As expected, we saw changes in step length and width variabilities across the two surfaces. On uneven terrain, runners showed 33% and 26% increases in step width and length variability, respectively (P<0.05). This is consistent with past research, which has shown that challenges to locomotor stability tend to produce more step variability during walking (Thies et al., 2005; Voloshina et al., 2013). Greater step variability during walking also seems related to active stabilizing adjustments for maintaining lateral balance (Bauby and Kuo, 2000; Donelan et al., 2001). In contrast, during running, humans tend to prefer narrow step widths close to the midline of the body (Cavanagh, 1987). This is because narrow step widths result in reduced lateral moments about the center of mass and tend to reduce energetic cost compared with larger step widths. Based on previous research (Arellano and Kram, 2011), reducing step width and step width variability during running leads to a reduction in energy expenditure. However, our subjects only showed a 27% increase in step width variability and no change in the mean step width. These changes are relatively small and nowhere near the magnitude necessary to produce a 5% increase in energy expenditure (Arellano and Kram, 2011). This suggests that the energetic increase caused by changes in step parameters was negligible.
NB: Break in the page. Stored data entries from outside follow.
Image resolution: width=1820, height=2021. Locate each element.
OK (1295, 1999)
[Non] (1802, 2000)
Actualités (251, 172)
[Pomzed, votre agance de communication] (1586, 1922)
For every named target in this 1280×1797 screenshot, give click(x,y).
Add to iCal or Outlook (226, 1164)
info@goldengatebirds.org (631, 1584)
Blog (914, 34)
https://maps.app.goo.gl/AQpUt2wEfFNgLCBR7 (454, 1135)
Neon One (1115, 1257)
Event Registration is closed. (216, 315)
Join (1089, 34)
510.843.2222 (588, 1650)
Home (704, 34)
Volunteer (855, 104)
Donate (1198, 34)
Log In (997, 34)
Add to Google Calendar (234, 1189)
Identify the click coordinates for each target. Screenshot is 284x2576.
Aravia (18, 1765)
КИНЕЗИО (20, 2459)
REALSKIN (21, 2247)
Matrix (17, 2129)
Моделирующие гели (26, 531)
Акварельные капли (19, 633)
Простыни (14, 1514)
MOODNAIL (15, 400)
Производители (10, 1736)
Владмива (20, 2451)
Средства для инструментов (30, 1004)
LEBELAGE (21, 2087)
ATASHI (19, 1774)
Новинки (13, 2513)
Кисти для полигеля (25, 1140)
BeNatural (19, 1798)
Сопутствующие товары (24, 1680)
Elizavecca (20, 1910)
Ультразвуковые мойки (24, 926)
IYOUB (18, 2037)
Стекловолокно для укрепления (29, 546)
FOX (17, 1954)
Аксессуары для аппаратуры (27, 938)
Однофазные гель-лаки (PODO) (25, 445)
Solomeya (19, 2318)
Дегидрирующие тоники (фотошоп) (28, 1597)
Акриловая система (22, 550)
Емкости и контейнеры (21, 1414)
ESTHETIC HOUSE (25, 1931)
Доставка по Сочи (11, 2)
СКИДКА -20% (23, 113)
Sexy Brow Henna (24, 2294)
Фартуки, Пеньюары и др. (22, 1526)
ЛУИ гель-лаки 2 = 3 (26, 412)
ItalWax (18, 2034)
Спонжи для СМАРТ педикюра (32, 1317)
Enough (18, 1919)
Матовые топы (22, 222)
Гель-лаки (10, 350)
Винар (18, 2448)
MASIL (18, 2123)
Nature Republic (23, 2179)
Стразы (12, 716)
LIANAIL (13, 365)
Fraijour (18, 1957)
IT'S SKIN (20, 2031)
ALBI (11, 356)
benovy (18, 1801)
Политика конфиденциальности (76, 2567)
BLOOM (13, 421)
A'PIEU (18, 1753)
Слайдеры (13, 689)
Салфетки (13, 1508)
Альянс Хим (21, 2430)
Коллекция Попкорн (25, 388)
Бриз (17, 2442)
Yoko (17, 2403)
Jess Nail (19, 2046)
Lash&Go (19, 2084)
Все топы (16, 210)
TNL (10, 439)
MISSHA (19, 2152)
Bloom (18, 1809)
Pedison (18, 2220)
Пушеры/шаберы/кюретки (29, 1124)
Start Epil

A significant finding of our study is that the absolute changes in energetic cost are independent of locomotor gait. Although percentage increases in energetic cost were significantly different (27% and 5% for walking and running, respectively) the absolute changes were relatively close (0.68 and 0.48 W kg−1 for walking and running, respectively). The similar absolute changes for walking and running suggest that the dominant factor responsible for increases in metabolic cost during locomotion on uneven surfaces may be related to surface height variability and the corresponding vertical motion of the center of mass. It would be interesting to examine a range of surface height variabilities and their effects on walking and running energetics. This could provide insight into whether walking and running have similar biomechanical mechanisms responsible for energetic cost differences.
Another important finding of this study is that the lower limb joints that compensate for locomotion on uneven terrain are very different between walking and running. During walking, ankle joint dynamics remain invariable while the knee and hip joints compensate with greater positive work production (Voloshina et al., 2013). In contrast, running on uneven terrain only significantly affects work done at the ankle joint. The most likely explanation for this contrast in joint kinetic adaptations is the reliance on different biomechanical mechanisms for the two gaits. Running can be compared to a spring-mass system, with the lower limb functioning as if it were a single compression spring (Farley and Ferris, 1998; McMahon and Cheng, 1990). In contrast, walking has inverted pendulum dynamics with differentiation by joint that is unlike running (Alexander, 1992; Farley and Ferris, 1998; Kuo, 2001; McGeer, 1990). These differences in fundamental dynamics suggest that each gait has different benefits and drawbacks to joint-specific adaptations on uneven terrain.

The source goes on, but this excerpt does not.